Work to be completed> Write out exactly the first lines of the listing, ending on the line that contains "Given: Click inside the Search field".

-=-=-

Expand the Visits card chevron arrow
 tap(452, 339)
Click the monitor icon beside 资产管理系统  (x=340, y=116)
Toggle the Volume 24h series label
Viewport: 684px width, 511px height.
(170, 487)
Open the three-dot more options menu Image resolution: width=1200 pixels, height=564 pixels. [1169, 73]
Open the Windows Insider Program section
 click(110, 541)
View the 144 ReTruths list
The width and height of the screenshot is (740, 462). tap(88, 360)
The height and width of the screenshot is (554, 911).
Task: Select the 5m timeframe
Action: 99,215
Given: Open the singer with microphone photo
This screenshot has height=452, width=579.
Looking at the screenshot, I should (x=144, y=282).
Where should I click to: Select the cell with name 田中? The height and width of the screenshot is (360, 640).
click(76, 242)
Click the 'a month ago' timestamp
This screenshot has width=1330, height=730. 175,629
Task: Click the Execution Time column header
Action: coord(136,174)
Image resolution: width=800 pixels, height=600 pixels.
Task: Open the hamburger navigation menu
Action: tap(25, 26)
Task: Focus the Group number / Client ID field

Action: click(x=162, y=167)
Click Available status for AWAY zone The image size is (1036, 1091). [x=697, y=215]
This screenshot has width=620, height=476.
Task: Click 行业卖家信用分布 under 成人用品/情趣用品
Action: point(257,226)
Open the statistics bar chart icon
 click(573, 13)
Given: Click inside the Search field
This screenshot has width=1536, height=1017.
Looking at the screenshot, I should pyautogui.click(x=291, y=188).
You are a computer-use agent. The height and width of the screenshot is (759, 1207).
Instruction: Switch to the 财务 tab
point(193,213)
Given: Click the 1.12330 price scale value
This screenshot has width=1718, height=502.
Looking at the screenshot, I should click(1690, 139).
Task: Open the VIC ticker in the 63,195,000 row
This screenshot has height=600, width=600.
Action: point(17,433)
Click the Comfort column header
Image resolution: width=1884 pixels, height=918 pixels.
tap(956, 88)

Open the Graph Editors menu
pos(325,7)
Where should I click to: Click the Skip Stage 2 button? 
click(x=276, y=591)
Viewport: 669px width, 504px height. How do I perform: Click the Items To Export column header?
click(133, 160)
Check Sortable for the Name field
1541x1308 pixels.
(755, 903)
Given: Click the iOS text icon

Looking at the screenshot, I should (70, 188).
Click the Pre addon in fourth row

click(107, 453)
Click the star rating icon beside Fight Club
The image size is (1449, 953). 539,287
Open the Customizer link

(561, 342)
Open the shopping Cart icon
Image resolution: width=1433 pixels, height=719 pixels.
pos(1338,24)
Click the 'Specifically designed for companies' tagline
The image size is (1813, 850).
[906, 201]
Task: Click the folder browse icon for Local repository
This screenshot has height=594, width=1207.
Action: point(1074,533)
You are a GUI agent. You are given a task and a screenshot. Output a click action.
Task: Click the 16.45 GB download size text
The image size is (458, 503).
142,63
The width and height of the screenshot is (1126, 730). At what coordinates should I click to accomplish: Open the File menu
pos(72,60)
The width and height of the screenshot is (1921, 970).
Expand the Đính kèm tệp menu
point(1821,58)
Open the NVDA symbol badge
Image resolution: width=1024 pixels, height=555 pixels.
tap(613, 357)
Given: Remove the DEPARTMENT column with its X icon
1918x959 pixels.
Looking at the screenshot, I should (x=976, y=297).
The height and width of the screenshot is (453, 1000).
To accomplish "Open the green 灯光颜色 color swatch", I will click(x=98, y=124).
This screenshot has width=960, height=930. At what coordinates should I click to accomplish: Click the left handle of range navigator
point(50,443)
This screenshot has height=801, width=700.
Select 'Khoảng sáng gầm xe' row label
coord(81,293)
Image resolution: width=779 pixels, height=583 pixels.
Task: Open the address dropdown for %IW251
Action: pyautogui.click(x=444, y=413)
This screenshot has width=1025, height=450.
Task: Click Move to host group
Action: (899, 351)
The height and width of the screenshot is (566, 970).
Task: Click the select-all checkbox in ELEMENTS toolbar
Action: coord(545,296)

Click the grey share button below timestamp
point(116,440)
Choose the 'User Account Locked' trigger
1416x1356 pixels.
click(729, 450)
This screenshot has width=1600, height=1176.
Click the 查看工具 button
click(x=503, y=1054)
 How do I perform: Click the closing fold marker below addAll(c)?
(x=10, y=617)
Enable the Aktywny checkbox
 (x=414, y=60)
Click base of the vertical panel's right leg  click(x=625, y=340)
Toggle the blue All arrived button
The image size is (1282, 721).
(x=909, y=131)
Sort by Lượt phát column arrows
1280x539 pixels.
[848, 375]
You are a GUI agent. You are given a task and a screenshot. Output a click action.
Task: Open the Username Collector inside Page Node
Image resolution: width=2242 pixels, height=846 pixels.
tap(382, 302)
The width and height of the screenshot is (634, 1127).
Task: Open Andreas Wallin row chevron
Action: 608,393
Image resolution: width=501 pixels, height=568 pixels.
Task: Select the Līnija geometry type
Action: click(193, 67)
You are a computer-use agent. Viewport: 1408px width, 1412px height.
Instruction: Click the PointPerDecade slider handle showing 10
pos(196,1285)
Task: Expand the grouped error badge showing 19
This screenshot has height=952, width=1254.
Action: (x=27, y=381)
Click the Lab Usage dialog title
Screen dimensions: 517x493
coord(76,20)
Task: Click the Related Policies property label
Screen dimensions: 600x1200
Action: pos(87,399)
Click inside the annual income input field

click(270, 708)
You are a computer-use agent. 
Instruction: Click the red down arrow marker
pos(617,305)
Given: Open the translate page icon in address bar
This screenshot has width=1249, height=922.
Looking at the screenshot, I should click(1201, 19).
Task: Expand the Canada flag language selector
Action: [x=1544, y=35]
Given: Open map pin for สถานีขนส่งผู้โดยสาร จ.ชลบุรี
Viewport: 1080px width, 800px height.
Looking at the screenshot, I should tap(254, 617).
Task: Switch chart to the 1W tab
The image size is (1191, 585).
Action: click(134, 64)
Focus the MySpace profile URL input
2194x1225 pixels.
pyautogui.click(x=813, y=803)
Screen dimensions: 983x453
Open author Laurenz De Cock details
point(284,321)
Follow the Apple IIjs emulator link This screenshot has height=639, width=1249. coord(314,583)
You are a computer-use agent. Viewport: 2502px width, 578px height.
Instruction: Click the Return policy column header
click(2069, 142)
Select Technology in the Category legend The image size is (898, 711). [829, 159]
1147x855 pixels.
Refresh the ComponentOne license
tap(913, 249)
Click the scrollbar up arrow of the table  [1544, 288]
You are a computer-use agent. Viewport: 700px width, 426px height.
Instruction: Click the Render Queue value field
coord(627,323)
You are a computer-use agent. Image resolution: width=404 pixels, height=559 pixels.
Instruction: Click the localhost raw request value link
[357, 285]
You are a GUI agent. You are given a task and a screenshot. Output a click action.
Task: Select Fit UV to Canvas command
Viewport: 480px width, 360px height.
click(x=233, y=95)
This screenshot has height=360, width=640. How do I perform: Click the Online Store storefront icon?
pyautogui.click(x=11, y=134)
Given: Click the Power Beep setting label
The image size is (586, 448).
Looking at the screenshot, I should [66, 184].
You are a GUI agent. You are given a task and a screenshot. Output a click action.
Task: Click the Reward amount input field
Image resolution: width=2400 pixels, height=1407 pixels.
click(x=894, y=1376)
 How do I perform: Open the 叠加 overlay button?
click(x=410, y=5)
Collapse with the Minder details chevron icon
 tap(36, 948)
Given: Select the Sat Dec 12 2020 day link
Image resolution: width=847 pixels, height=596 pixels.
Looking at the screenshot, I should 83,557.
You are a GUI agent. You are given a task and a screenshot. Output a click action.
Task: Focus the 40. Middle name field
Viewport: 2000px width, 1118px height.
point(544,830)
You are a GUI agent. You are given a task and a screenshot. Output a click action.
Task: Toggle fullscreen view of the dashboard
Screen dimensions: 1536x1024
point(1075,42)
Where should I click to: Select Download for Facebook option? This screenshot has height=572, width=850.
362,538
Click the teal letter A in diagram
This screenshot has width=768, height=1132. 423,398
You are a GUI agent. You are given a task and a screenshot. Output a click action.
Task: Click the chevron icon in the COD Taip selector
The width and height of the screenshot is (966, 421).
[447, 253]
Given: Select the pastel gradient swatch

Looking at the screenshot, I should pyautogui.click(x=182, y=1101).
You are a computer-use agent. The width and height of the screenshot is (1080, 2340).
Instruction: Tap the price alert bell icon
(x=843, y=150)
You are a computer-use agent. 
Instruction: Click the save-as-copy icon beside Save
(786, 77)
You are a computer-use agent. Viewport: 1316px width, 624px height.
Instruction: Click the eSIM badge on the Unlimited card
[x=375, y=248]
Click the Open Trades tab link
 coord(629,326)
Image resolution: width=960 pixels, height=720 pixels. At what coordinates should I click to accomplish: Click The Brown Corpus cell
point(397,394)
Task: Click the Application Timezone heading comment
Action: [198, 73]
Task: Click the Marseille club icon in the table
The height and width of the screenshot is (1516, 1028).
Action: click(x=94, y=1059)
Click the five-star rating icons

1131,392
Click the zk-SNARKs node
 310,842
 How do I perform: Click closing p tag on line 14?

-=-=-

Solution for this exercise>
Expand the Visits card chevron arrow
 tap(452, 339)
Click the monitor icon beside 资产管理系统  (x=340, y=116)
Toggle the Volume 24h series label
Viewport: 684px width, 511px height.
(170, 487)
Open the three-dot more options menu Image resolution: width=1200 pixels, height=564 pixels. [1169, 73]
Open the Windows Insider Program section
 click(110, 541)
View the 144 ReTruths list
The width and height of the screenshot is (740, 462). tap(88, 360)
The height and width of the screenshot is (554, 911).
Task: Select the 5m timeframe
Action: 99,215
Given: Open the singer with microphone photo
This screenshot has height=452, width=579.
Looking at the screenshot, I should (x=144, y=282).
Where should I click to: Select the cell with name 田中? The height and width of the screenshot is (360, 640).
click(76, 242)
Click the 'a month ago' timestamp
This screenshot has width=1330, height=730. 175,629
Task: Click the Execution Time column header
Action: coord(136,174)
Image resolution: width=800 pixels, height=600 pixels.
Task: Open the hamburger navigation menu
Action: tap(25, 26)
Task: Focus the Group number / Client ID field

Action: click(x=162, y=167)
Click Available status for AWAY zone The image size is (1036, 1091). [x=697, y=215]
This screenshot has width=620, height=476.
Task: Click 行业卖家信用分布 under 成人用品/情趣用品
Action: point(257,226)
Open the statistics bar chart icon
 click(573, 13)
Given: Click inside the Search field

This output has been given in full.